Título: A Amazônia pertence a todos nós, diz francês
Autor: Berlinck, Deborah
Fonte: O Globo, 20/12/2008, O País, p. 15

Às vésperas do encontro de Lula com Sarkozy, assessor do governo da França diz que a UE cobrará do Brasil redução de gases

Deborah Berlinck

PARIS. A União Européia (UE) quer que o Brasil assuma agora o compromisso de uma meta para redução de suas emissões de gases poluentes, como fez o bloco na semana passada, em Bruxelas, ao decidir diminuí-las em 20% até 2020. O governo brasileiro sempre se opôs à idéia, alegando o princípio das "responsabilidades diferenciadas": cabe aos grandes poluidores pagar a maior parte da conta do estrago e dar o primeiro passo.

O presidente francês Nicolas Sarkozy não concorda.
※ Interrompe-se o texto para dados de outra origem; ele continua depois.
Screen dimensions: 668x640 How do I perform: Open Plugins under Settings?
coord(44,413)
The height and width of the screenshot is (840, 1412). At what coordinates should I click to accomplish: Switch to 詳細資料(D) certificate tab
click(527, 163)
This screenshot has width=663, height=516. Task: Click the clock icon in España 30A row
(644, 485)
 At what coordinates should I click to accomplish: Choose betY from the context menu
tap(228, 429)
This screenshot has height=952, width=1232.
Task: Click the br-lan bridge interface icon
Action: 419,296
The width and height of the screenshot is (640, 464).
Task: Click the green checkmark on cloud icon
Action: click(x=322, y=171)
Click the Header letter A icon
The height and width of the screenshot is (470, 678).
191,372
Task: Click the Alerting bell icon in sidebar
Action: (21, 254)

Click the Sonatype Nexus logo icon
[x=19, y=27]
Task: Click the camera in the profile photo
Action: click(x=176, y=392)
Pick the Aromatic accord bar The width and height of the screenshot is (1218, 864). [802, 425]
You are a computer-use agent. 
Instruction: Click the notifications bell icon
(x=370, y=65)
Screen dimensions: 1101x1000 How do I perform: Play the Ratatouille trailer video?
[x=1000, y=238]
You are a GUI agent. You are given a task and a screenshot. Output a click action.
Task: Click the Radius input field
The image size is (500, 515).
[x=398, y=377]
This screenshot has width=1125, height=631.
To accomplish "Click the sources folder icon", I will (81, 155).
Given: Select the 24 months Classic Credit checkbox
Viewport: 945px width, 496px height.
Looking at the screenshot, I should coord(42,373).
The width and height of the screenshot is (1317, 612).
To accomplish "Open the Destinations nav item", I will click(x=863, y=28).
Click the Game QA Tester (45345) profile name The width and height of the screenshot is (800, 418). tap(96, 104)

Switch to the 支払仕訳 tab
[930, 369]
Em entrevista, seu conselheiro diplomático, Jean-David Levitte, disse que "países como o Brasil podem e devem fazer mais", e entrou em terreno delicado para nacionalistas brasileiros, dizendo que a Amazônia "é de todos":

- O Brasil tem que aceitar a negociação e aceitar fazer um esforço traduzido por números precisos. A Amazônia está desaparecendo e pertence a todos nós, ao contrário do que o Brasil defende. O Brasil vai precisar se mexer e se engajar mais.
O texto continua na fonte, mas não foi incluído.